Some things you dream of your entire life, not knowing if they’ll ever happen. Some others, you expect -particularly the negative ones- and you think you know how it will feel when they happen. But life, and people, never cease to amaze me, to surprise me, and to take me off guard.
That email said some of the phrases I had expected almost my entire life to hear. It also validated many memories I had come to believe were phantasies, because if two people go through something but never talk about it, then maybe it never happened. In the end, it felt like something written by one of my best friends -a divorced dad who often doesn’t know how to handle the relationship with his kids because that means dealing with an upset ex-wife.
I had to read it some 3 or 4 times to believe my eyes. There is was, the version I had been missing: A 30 year-old divorced father who is scared, worried, disconcerted and sad because he needs to rebuild his own life and, also, his relationship with a kid who lives with his upset ex. A man who, through the years, had to learn to choose carefully what activities he shared with his daughter because she was growing at a pace he could not keep, because of distance and time and life. A dad who was proud of how his daughter turned out, even if that same daughter questioned him and faced him with hard truths.
The memories I had were very real and we had the same feelings: excitement and joy because we were together, a deep love for ice creams and music, respect and responsibility at work. We did things together and then we were sad to say goodbye. And I still am surprised I can write WE instead of Dad and I. Yes, there’s been a WE in our past.
What a gift to live to see a dream come true, specially when that dream involves someone other than yourself. What a privilege to read his words and feel compassion and gratitude and love. What a relief to have opened that email and not find same old, same old. But then, it hit me: the narrative of the abandoned child, the drama of the historic wound, the blaming I did, the Daddy Issues. It’s all officially over.

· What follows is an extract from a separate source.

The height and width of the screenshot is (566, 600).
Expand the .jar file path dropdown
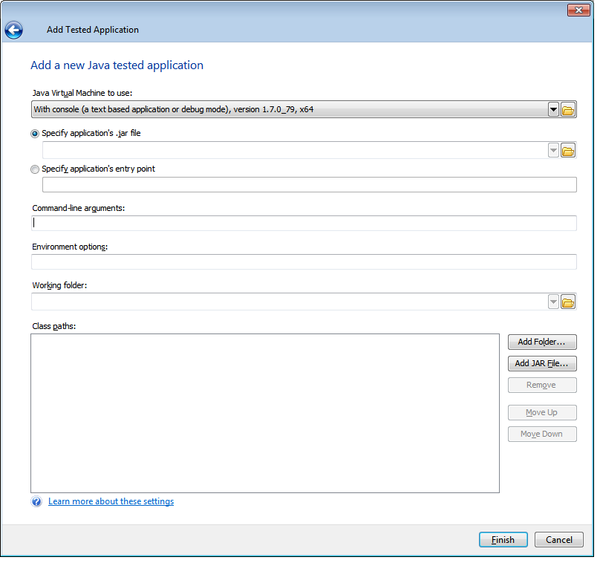(552, 150)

From this moment on, I am responsible for shaping my life, for rewriting that narrative and owning my fears, my obsessions and my needs. I am free to rebuild the story of my life and, at the same time, I have to make decisions based solely on what I know, feel and want. My past doesn’t define me anymore.
It kind of feels like the moment when you move into a new place. Boxes and boxes filled with your “old stuff” piled in a “new space”. Yes, those pans and pots used to be hanging next to the blender, the couch was against the big wall and the pictures were all over your living room and your bed was facing the big window you loved. But now, you have the opportunity to take all that and organize it differently, to leave the boxes there for a while until you are ready.
I have a lot of work to do and I am excited for whatever comes ahead. But right now, I am standing in front of my piled boxes, enjoying the peace that this email, those words and that truth brought to my life. I am celebrating the absence of negative feelings and the opportunity to fill that space with new ones, that I am yet to discover. And I am, above all things, grateful, because spending lots of money in therapy, lots of time meditating and lots of years crying made possible this outcome.
Nothing is a waste… Our problem is that we are too impatient, too anxious, to wait for the results to come up!